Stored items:
- Opening Delimiter -

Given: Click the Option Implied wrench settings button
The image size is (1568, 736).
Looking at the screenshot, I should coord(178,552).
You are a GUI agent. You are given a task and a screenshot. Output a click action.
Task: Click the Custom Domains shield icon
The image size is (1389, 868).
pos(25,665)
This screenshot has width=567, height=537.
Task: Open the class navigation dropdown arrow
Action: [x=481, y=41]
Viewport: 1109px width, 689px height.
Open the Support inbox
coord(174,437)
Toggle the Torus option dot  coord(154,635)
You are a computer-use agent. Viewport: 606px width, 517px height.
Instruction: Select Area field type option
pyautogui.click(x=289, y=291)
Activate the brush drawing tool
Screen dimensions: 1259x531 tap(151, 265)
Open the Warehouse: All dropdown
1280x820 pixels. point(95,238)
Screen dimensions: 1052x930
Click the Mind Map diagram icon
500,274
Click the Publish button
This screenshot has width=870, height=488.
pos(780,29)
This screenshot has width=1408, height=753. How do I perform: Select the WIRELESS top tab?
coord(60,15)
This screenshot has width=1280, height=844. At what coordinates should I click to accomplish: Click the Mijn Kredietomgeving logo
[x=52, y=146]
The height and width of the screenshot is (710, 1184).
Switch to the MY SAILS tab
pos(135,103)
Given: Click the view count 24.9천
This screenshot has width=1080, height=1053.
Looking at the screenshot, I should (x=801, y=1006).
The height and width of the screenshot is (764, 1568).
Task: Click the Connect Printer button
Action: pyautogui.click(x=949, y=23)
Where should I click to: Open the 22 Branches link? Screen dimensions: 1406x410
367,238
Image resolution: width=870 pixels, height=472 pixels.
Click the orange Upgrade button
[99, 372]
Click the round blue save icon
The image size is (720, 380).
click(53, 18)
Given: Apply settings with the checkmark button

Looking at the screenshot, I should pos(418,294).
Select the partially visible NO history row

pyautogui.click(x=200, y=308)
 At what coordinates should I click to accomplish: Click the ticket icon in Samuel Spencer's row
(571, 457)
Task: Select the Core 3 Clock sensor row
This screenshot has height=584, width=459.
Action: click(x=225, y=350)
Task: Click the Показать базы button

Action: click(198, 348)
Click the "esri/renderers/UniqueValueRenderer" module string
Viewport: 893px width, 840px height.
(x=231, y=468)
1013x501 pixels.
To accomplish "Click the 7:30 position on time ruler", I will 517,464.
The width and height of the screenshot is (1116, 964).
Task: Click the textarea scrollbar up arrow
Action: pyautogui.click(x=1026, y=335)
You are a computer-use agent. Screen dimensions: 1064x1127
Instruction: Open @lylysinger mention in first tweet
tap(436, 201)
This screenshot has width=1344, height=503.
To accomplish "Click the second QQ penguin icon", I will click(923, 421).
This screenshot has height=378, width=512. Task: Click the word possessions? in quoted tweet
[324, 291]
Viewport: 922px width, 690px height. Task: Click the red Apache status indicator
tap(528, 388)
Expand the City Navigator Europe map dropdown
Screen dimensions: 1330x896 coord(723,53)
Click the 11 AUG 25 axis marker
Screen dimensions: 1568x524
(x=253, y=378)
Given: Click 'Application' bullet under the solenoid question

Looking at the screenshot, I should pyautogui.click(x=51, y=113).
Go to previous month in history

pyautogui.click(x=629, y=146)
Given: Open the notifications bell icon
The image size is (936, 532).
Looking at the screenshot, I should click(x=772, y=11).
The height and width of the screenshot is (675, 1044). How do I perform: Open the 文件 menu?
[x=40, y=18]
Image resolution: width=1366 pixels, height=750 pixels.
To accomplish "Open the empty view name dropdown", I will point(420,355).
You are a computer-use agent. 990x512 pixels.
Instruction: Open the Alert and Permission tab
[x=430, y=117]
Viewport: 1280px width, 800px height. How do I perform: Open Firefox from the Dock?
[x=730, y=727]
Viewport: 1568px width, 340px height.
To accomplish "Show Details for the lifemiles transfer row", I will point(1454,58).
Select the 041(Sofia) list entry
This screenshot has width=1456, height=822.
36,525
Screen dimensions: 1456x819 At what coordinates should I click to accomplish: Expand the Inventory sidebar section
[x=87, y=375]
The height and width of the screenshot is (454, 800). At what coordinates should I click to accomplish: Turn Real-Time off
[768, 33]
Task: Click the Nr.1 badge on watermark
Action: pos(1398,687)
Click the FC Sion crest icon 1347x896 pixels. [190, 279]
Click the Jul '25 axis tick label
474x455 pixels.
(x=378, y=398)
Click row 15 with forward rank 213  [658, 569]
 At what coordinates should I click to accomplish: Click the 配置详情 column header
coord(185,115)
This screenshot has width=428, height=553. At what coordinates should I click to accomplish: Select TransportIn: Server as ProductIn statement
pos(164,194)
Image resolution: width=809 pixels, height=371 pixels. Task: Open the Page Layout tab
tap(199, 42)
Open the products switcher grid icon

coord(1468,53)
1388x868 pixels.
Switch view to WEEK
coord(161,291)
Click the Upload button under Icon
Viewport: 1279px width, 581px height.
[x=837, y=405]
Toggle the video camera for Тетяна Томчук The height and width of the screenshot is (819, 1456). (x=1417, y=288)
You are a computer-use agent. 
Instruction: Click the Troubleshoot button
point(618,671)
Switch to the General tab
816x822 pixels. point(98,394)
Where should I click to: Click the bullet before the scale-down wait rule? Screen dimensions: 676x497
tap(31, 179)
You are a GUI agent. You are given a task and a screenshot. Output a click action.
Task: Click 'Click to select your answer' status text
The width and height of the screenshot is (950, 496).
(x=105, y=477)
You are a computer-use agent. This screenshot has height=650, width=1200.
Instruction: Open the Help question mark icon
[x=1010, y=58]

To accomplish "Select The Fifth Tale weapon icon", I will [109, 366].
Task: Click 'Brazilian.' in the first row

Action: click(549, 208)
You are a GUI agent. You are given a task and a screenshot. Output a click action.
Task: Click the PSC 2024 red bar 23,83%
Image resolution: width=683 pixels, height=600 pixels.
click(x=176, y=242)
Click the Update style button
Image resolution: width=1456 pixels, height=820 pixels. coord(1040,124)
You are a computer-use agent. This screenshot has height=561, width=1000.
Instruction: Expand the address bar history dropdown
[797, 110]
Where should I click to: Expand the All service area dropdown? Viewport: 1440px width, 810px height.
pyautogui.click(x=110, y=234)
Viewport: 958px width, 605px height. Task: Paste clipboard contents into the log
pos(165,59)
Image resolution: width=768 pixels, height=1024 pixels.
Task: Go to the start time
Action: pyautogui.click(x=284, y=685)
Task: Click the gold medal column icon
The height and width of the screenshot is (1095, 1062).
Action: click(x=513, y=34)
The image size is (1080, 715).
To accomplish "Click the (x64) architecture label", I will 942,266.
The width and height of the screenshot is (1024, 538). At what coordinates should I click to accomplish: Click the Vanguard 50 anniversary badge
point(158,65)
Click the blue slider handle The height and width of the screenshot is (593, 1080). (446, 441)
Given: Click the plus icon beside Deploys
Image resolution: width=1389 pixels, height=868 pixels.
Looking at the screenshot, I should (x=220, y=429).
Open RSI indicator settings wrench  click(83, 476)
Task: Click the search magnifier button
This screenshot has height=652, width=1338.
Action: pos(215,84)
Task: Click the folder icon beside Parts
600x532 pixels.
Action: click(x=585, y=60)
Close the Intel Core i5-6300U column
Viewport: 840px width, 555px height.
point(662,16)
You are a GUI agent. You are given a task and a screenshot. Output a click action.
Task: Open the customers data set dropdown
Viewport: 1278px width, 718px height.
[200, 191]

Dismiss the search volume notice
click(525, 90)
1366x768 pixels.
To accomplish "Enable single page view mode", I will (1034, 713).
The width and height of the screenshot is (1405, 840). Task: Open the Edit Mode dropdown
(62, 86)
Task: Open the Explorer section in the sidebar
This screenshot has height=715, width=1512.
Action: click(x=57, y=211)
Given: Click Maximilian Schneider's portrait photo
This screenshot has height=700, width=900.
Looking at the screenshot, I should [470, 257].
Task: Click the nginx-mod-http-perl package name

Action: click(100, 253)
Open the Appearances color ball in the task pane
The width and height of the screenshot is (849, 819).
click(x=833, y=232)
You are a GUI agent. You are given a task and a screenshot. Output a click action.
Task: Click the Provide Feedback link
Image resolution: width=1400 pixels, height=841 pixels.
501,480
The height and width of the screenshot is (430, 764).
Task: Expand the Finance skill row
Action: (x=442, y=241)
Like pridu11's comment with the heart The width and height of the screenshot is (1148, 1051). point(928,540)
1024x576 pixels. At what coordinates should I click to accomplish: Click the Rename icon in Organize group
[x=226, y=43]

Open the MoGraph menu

- Closing Delimiter -

TASK PROMPT:
Find the string "blue" in the entries above. Copy each line where it occurs.

RESPONSE:
Click the round blue save icon
Click the blue slider handle The height and width of the screenshot is (593, 1080). (446, 441)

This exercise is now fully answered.